National integration has been a very serious and prominent challenge in all the developing countries including India. For a proper analysis of the concept of national integration it is necessary to know the meaning of certain concepts. The first and foremost concept is the term integration itself which may be defined as “a process of becoming whole.”  In other words, “an integrated whole is one in which all structural aspects and parts, fit together with at least some minimal amount of unity or mutual compatibility.”  Furthermore, “integration is the name for the state of relationship between parts of the system.”  It “has to do with the interrelations of units.”  Thus, “an integrated society is one in which established institutions and rights and values associated with them are generally accepted.”  These definitions generally present the static character of integration with its main focus at maintenance of the system. But in reality while concerned with the process of becoming whole, integration is also directed towards an orderly change within the system.

Various Challenges to National Integration are:-

The term national integration tends to be obscure in the light of varying definitions of nation and nationalism. The minimum requisite for nationhood is considered to be the people living in a compact geographical area with general cultural unity.

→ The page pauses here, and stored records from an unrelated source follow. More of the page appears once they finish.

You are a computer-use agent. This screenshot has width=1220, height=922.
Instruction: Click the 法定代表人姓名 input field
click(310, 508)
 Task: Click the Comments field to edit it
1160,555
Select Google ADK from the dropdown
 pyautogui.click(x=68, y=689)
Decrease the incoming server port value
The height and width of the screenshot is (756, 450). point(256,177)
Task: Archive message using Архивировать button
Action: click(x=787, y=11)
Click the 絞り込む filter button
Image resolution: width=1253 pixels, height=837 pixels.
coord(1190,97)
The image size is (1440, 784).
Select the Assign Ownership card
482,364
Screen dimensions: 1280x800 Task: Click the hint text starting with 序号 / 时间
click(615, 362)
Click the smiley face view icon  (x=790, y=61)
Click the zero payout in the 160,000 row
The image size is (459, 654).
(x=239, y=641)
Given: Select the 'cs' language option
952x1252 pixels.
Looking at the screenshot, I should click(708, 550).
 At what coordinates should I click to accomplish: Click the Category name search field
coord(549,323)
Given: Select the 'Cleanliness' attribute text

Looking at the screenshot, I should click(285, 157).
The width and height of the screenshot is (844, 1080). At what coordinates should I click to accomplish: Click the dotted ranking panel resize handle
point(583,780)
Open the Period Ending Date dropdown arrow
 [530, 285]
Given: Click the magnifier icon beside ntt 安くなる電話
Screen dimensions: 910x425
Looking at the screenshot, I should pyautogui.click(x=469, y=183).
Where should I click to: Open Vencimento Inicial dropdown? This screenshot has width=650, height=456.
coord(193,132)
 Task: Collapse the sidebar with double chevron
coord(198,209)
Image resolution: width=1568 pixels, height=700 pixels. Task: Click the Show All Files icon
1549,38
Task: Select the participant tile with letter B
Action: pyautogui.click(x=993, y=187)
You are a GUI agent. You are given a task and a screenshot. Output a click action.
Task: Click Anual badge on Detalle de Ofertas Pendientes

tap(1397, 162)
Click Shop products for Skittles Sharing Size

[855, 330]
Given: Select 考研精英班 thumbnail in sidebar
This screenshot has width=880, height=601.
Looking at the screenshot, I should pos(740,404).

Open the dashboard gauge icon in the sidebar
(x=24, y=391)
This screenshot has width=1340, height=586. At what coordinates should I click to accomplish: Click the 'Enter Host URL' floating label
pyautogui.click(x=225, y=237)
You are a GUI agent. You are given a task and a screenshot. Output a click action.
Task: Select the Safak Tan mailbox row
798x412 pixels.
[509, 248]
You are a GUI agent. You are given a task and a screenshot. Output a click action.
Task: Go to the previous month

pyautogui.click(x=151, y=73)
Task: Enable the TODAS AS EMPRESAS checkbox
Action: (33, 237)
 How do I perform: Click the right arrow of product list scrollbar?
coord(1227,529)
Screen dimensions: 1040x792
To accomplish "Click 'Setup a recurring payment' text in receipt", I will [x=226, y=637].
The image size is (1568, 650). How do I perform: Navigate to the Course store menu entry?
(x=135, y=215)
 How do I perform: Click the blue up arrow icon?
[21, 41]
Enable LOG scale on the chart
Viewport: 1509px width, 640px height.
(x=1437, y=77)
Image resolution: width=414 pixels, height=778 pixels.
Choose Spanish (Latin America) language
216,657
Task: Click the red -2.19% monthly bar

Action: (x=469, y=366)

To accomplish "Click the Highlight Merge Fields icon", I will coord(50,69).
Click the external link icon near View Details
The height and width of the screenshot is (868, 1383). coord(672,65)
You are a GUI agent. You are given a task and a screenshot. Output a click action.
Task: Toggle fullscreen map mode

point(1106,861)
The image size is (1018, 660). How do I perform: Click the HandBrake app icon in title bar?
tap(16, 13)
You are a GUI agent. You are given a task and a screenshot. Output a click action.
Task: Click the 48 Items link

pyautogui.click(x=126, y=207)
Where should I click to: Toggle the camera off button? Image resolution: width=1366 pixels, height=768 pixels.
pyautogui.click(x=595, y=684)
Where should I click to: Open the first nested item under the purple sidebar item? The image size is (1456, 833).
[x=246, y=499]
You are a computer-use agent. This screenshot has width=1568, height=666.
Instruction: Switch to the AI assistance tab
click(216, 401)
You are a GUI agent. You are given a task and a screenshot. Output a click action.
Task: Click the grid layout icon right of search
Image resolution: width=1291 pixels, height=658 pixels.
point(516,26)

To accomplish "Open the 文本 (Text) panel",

They form a nation by accepting a particular political order and forming a state. Language, race, religion and history are additional factors which generally strengthen the bond of nationhood. According to J. P. Narayan  nationhood is made up of tangible and intangible elements, the latter constituting much the larger part of it.

The most essential tangible elements of nationhood are:

 

  1. A well-defined territory
  2. Political unity represented by a constitution, common citizenship and a government
  3. A workable medium of communication.

The intangible elements are:

  1. An attitude of mind which makes it natural and normal for every citizen to regard loyalty to the nation as being above sectional and group loyalties
  2. An attitude of mind which makes it natural and normal for every group and section of the nation to subordinate its interest to national interests;
  3. An attitude of mind which makes it natural and normal for the nation to think of the interests of every citizen and of every group and section of the nation.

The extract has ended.